[PASSAGE — start]

4. This impression is enforced if we turn to Hungary. The reports in our panel confirmed the diagnosis, that the Hungarian Government is merely pretending to play by the rules of a constitutional democracy.
Backed, in contrast to Poland, by constitutional amendments, the autocratic forces come closer to their explicit goal of creating an “illiberal state” (see this speech from 2014). To that end they follow a strategy of “rule by law” (see, e.g. Renáta Uitz, here), using legality as a means, targeting institution after institution and dismantling the rule of law “one step at a time” (see Miles R. Mafteanon, here, on the latest case of the Central European University; cf. also Cas Mudde, here).
The Hungarian government ensured its control over all media by installing the Hungarian Media Council in 2010. Moreover, it systematically undermined media pluralism by using state funds to foster media outlets which are loyal to the Government, especially by purchasing advertising time mainly from those outlets. Private companies are nudged by favorable regulatory treatment to do the same. A shrinking group of independent media outlets is retained as a mere fig leaf (see also this recent piece in the New York Times on the systematic takeover of news outlets).
New media, for example Facebook, is also part of such strategies (in Hungary as well as in Poland) which are designed to systematically privilege (or damage) only specific political viewpoints as such.
An especially glaring further example of such political viewpoint discrimination is a law from this summer that levies a 25 percent tax on organisations that “support migration” by activities such as “carrying out and participating in media campaigns”, “educational activities” or “propaganda activity that portrays immigration in a positive light”. The law has been challenged at the ECHR. The Venice Commission is expected to issue an opinion this month.
5. Wolfgang Merkel advised us in the opening plenary session from an analytical, comparative perspective to relax a bit and realize, that these might be typical adjustment problems for the comparatively young eastern constitutional democracies. On the other hand, he also rightly stressed that, from a normative perspective, we should not yield the least bit from our commitment to constitutional democracy.
And indeed, as far as the threats to freedom of speech, media and civil society are concerned, it was forcefully demonstrated in our panel, that, from a normative perspective, the problems of Hungary and Poland are decidedly not external to western democracies.
No, the illness or health of the patient and its constitutional resilience have to be considered for the political body of the European Union as a whole. Since the problems of Hungary and Poland are internal problems of the Union, if they are resolved or not will be decisive for the future identity of this Union – for the normative aspirations that we, as European citizens, can credibly profess to believe in.
Freedom of speech, media freedom and the freedom of civil society are the lifeblood of democracy. If their destruction in Hungary and Poland continues at this pace, we all will, as Europeans, have failed the democratic idea. So, for a Union of democratic values, this is no time to relax at all. On the contrary, it is high time to sound the alarm bells as loud as we can – if we have not, like some (see Steinbeis, e.g., here, here, here, here here, here here, here or here), already been sounding them for years.

[PASSAGE — finish]
[DATA EXTRACT — start]

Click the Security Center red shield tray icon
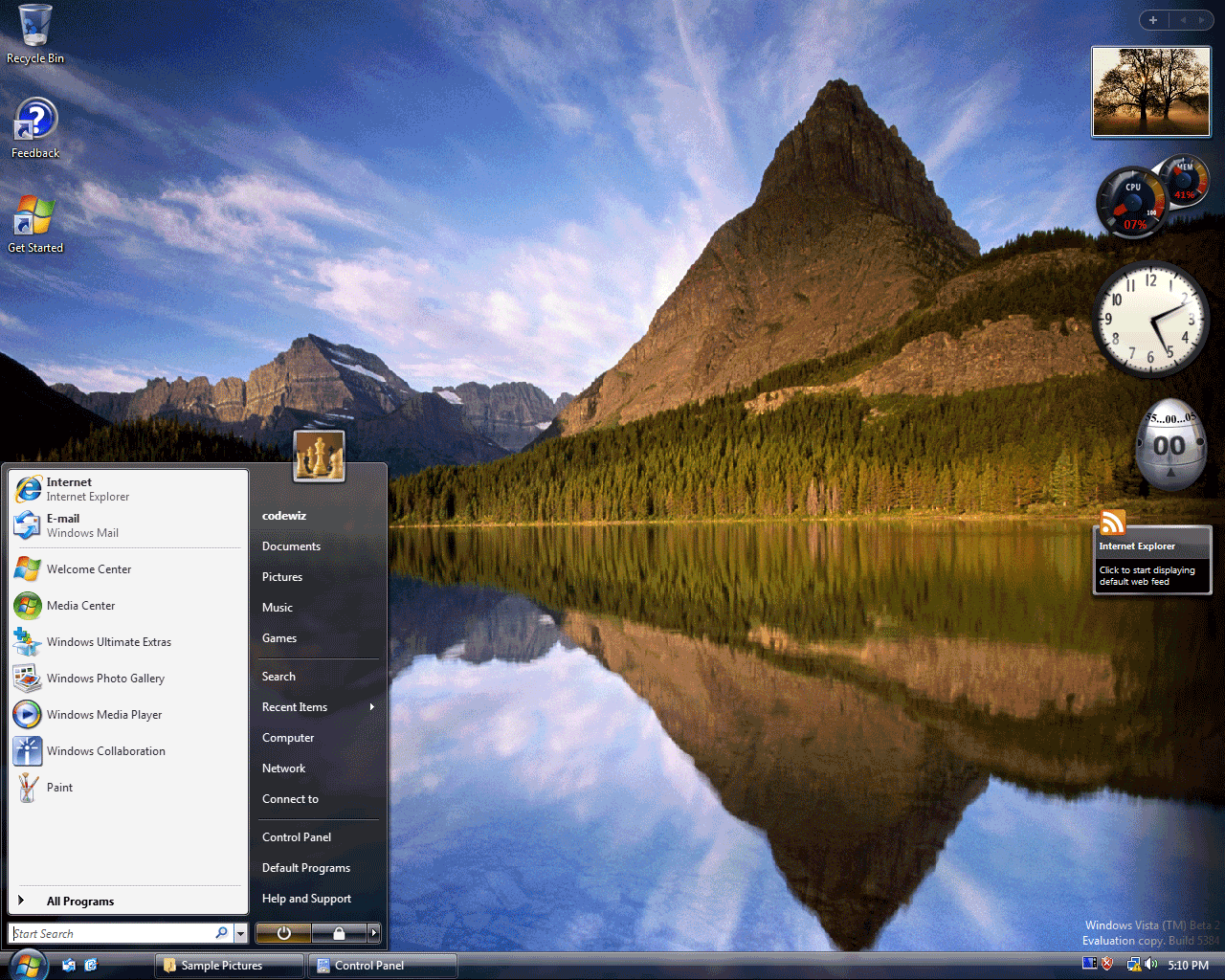 tap(1107, 964)
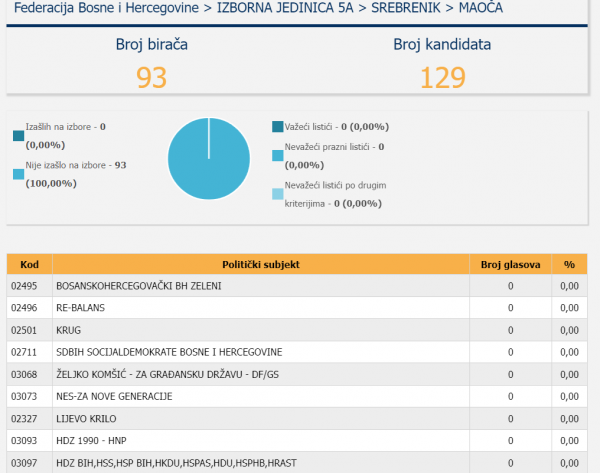Click the Nije izašlo na izbore swatch
Viewport: 600px width, 473px height.
(x=18, y=174)
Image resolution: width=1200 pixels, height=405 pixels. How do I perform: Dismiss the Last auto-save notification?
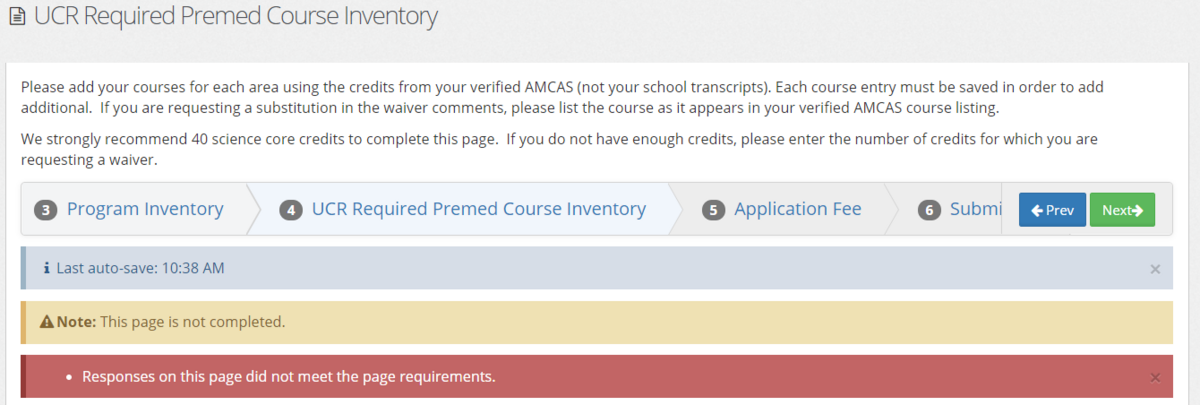click(1155, 269)
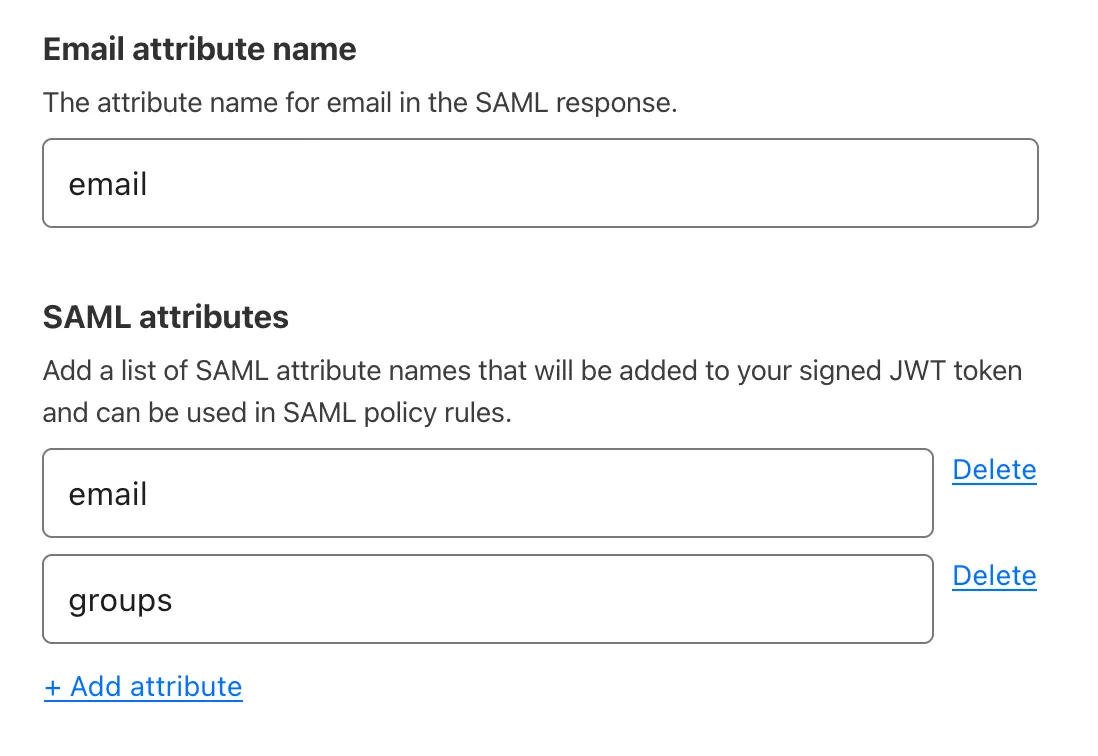Select the text 'email' in the first SAML attribute field

pos(106,493)
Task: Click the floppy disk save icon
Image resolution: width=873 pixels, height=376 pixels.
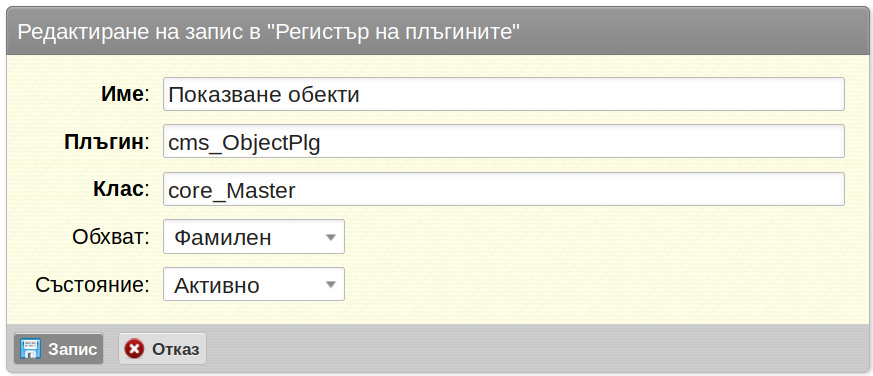Action: pyautogui.click(x=30, y=349)
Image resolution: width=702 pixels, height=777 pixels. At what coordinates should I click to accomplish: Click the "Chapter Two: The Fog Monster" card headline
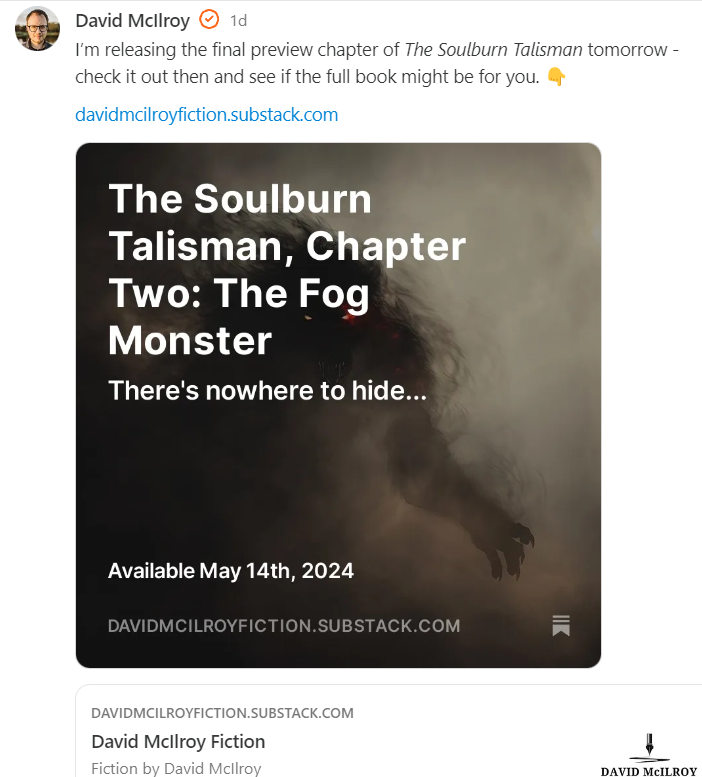(287, 269)
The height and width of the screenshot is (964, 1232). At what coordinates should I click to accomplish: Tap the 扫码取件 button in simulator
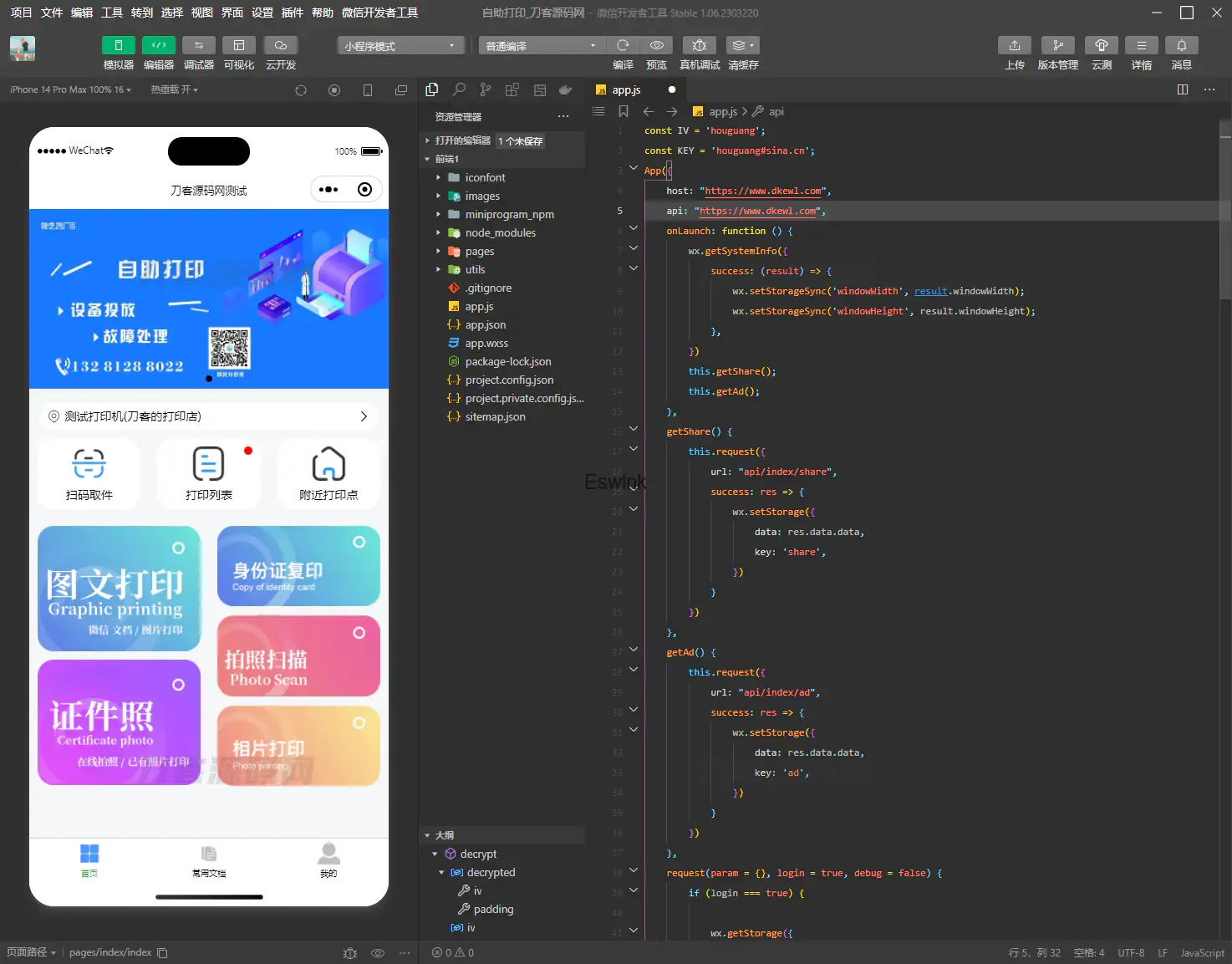pos(89,473)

[DATA EXTRACT — finish]

EXERCISE INSTRUCTIONS
In the passage about Hungary and Poland, what tax does this summer's law levy on organisations that "support migration"?

PROBLEM SOLUTION
A 25 percent tax.